=== Begin Enclosure ===

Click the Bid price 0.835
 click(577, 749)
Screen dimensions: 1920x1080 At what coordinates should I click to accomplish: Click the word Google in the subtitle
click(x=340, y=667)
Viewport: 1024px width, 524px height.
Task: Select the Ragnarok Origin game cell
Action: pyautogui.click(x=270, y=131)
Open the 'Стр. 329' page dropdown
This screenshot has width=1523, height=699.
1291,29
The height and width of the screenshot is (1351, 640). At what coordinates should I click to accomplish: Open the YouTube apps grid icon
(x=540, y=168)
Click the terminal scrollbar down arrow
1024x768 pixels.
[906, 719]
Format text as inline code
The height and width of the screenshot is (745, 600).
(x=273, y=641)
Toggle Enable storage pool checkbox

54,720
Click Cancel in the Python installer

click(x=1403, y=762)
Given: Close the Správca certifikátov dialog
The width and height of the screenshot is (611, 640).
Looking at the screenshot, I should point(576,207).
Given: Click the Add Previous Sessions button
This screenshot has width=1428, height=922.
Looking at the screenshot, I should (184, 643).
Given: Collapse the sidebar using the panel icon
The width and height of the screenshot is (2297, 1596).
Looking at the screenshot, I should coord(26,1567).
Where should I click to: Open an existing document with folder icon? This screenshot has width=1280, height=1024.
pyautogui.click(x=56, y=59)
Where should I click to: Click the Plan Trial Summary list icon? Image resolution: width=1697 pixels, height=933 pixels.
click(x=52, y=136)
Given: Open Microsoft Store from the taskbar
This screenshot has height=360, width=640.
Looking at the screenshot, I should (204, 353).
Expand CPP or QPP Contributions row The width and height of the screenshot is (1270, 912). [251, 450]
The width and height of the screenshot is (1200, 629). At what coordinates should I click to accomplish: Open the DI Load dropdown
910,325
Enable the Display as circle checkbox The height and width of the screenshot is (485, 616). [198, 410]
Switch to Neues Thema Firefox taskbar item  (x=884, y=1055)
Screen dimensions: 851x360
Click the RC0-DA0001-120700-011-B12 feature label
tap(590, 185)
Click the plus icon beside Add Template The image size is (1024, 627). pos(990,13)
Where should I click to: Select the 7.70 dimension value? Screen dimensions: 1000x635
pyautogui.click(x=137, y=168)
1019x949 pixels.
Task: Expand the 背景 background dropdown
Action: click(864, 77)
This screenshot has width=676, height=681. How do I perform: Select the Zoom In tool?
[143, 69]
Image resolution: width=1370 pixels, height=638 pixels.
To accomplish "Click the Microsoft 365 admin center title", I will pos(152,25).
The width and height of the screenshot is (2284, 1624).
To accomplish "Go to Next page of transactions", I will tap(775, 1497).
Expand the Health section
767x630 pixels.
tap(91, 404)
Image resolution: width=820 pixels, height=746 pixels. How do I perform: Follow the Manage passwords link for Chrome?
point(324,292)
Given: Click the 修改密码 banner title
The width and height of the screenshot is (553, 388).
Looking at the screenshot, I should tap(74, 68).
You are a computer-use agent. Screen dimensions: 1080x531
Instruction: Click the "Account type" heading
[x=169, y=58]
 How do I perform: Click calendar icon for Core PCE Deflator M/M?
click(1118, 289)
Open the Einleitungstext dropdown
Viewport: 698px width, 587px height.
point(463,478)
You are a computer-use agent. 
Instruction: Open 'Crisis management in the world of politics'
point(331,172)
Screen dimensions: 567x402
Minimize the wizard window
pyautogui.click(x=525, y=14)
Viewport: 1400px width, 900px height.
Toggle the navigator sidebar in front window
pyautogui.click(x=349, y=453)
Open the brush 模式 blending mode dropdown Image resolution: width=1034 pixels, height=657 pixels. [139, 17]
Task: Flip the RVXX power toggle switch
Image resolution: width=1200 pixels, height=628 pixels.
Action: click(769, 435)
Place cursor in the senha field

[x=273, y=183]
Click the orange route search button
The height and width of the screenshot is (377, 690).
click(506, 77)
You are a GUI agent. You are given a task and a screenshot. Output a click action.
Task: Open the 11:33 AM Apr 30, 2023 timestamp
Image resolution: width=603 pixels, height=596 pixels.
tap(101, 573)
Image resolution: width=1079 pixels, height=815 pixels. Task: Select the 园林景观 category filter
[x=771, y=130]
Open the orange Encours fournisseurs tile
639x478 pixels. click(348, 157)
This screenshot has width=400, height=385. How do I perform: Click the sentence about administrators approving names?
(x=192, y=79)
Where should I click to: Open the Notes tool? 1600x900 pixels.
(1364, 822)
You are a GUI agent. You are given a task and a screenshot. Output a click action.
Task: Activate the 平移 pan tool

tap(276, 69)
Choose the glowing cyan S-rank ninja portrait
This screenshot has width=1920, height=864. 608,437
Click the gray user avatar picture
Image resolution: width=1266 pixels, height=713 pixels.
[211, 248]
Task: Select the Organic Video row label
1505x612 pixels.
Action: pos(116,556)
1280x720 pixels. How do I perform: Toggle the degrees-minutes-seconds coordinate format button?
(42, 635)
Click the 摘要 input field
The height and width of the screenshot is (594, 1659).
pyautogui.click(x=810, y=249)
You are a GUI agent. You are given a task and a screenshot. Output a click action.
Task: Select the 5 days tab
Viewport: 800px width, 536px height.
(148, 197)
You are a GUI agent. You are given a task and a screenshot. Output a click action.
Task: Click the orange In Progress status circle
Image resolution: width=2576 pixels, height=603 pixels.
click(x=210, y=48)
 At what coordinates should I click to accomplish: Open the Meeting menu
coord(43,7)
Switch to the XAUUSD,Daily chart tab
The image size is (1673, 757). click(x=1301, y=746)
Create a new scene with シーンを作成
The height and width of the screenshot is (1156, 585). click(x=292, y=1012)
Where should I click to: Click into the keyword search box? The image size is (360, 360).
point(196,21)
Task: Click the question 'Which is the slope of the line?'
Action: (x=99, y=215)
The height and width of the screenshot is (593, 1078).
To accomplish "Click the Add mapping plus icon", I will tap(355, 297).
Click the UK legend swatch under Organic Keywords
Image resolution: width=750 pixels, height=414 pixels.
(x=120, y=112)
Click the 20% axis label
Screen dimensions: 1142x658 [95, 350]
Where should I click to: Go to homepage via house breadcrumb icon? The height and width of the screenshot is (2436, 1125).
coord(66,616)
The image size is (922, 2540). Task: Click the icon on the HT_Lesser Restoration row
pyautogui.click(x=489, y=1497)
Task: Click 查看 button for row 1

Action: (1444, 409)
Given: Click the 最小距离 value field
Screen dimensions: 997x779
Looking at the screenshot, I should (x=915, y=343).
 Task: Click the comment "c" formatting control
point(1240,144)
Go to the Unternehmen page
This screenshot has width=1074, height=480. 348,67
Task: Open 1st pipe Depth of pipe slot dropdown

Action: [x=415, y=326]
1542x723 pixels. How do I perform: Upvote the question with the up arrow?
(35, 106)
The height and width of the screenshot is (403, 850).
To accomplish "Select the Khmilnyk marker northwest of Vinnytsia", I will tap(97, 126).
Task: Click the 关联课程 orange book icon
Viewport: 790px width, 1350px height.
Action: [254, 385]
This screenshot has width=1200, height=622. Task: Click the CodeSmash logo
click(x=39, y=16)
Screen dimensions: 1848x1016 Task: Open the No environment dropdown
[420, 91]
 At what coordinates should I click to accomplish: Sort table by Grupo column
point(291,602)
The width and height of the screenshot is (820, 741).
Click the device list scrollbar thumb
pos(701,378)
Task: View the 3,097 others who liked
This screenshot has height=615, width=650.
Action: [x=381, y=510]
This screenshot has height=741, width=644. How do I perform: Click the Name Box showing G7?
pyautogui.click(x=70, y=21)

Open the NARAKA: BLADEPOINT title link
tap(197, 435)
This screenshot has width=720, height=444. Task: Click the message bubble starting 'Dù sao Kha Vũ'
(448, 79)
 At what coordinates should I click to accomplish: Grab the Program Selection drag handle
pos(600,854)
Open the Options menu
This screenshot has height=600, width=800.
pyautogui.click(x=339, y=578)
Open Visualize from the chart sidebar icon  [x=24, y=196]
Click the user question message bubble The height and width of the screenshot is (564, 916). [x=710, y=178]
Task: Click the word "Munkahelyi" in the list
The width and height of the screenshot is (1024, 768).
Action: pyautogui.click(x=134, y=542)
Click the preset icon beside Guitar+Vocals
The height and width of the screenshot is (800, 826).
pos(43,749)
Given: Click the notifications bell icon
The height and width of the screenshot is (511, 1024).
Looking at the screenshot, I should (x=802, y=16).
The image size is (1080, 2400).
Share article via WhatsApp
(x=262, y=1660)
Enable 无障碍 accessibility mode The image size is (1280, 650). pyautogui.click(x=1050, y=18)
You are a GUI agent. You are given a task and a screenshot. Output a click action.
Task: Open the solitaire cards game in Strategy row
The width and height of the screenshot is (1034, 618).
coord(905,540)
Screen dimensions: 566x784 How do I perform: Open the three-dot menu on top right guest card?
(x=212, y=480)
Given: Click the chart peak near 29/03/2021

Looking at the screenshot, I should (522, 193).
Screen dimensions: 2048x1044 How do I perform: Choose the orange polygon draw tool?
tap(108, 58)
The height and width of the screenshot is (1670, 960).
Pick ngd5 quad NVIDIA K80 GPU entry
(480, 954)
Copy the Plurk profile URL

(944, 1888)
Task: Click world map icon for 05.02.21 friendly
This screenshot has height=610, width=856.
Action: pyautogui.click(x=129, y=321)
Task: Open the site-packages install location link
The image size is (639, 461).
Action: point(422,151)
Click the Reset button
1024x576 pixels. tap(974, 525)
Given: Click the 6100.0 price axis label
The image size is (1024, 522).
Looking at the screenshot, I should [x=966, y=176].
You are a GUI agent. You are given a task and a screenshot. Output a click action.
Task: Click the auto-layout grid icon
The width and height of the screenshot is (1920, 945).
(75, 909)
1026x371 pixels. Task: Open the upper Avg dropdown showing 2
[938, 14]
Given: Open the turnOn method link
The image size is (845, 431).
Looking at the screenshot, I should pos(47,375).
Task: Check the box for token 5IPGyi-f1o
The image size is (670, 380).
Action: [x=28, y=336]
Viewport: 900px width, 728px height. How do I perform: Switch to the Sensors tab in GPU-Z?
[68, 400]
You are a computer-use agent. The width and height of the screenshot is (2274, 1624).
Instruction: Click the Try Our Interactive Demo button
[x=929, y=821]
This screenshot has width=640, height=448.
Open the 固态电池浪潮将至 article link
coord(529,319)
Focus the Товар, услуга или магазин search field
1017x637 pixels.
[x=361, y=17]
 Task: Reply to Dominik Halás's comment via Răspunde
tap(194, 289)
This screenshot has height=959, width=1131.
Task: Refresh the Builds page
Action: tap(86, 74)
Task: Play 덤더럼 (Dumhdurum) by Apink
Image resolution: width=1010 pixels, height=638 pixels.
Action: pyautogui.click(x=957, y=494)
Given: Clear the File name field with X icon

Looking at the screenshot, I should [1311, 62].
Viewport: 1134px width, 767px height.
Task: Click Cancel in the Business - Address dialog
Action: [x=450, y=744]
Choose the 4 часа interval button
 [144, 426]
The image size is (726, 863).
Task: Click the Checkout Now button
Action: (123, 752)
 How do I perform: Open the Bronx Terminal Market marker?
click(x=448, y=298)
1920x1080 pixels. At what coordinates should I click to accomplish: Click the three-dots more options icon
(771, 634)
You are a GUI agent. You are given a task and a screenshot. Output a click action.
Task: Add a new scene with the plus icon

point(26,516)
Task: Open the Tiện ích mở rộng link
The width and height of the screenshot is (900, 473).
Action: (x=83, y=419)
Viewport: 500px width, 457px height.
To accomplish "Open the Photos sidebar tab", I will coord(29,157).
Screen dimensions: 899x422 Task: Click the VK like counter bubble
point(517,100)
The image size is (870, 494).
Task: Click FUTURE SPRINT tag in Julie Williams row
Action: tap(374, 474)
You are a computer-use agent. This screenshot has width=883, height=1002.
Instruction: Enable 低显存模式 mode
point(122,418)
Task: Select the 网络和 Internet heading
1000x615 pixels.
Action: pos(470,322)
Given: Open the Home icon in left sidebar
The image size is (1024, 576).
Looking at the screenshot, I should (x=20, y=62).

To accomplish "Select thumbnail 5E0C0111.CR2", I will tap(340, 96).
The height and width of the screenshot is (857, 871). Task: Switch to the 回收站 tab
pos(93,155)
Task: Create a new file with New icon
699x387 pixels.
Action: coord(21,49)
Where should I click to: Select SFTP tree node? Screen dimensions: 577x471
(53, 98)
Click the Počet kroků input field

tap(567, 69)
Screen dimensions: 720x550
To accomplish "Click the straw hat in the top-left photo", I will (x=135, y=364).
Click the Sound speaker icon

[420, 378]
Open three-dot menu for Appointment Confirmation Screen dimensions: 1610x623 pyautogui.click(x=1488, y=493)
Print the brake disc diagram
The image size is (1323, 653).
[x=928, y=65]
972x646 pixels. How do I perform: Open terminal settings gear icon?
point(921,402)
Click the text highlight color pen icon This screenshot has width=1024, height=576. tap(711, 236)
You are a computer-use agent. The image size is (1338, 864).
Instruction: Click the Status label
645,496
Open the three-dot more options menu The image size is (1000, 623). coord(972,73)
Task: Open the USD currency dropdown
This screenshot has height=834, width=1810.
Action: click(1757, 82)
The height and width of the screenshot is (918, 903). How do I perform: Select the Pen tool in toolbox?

=== End Enclosure ===

— TASK REQUIREMENTS —
Copy each line of the listing above that includes the word "from".

— RESULT FOR THIS EXERCISE —
Given: Open Microsoft Store from the taskbar
Open Visualize from the chart sidebar icon  [x=24, y=196]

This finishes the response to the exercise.